7.2 Materials and Methods
General Performance Indicators
Here only the commercial fishery statistics for the handline gear type were considered. Because of
the considerable declines in fishing effort with nets it is now likely that the fishery statistics from
those gear types do not provide good indicators of fishable biomass. Three general fishery
performance indicators were calculated from the commercial handline statistics; total commercial
catch, targeted effort, and targeted CPUE. These were assessed against the following limit
reference points:
1. the 3rd highest and 3rd lowest values over the reference period;
2. the greatest (%) inter-annual variation (+ and -) over the reference period;
3. the greatest rate of change (trend) over periods of three years (+ and -) through the
reference period.
Since commercial catch and effort data from a further three years were presented in this report, i.e.

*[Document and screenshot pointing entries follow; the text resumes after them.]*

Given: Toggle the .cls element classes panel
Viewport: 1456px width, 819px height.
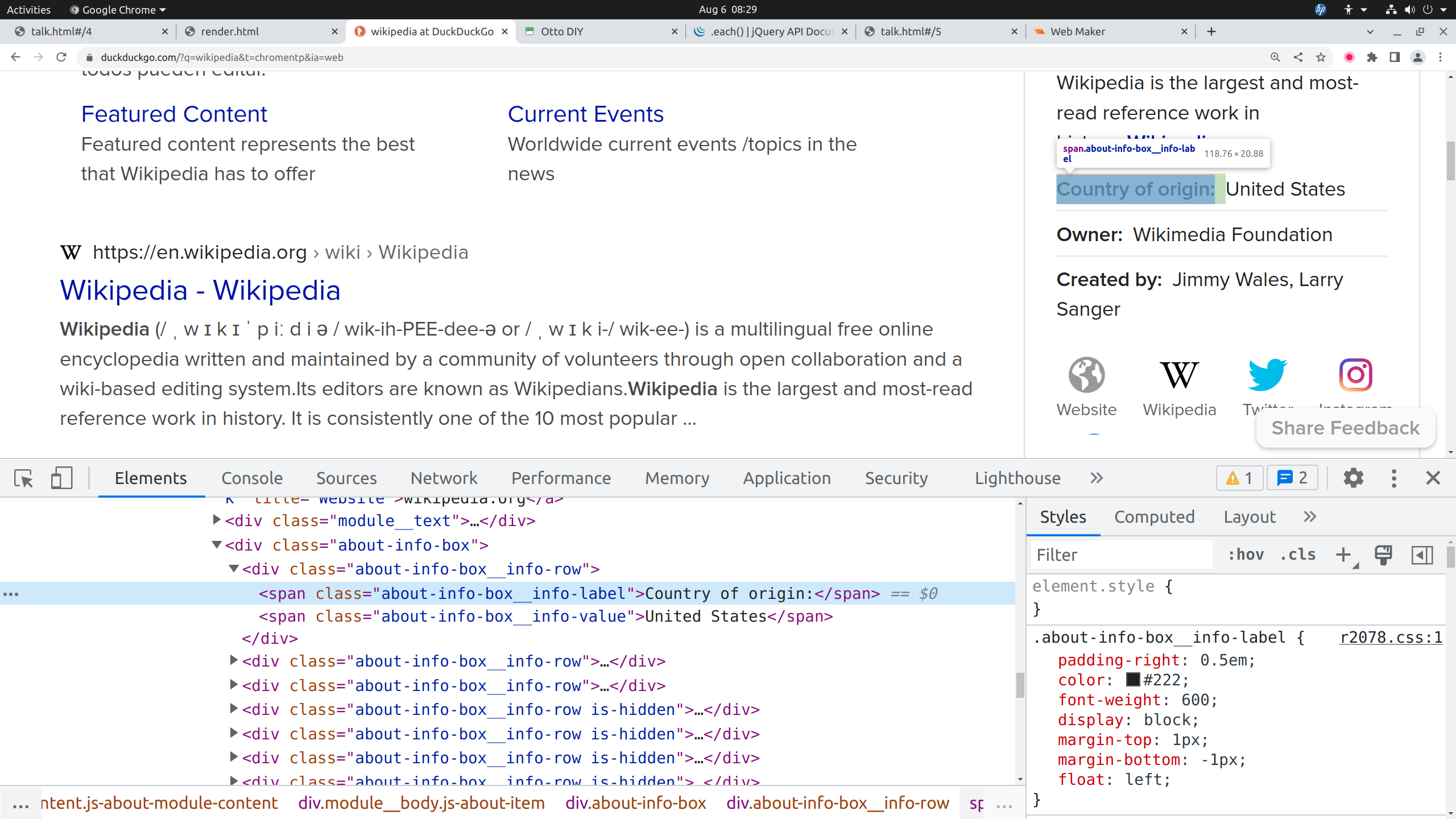Looking at the screenshot, I should (x=1298, y=555).
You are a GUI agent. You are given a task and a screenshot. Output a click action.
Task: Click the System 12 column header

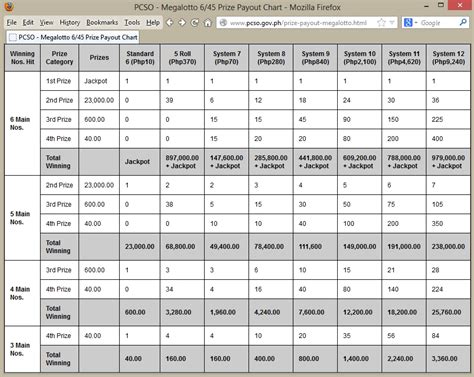click(448, 58)
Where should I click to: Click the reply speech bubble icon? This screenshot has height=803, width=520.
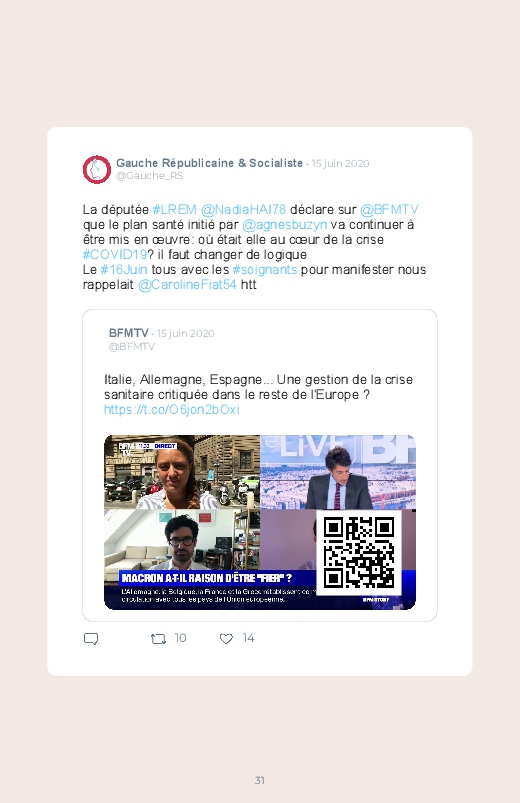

for 2008, 2009 and 2010 (Chapter 3), the status of the fishery at the State-wide scale at the end of
74
each year was considered. As such, the annual State-wide totals of commercial catch, effort and
CPUE for the handline sector were calculated for each calendar year from 1984 until each
prescribed year. In each case, the limit reference points were then derived based on that time-
series of data. The estimates of data in each of 2008, 2009 or 2010 were then compared with the
limit reference points determined for the whole appropriate time series.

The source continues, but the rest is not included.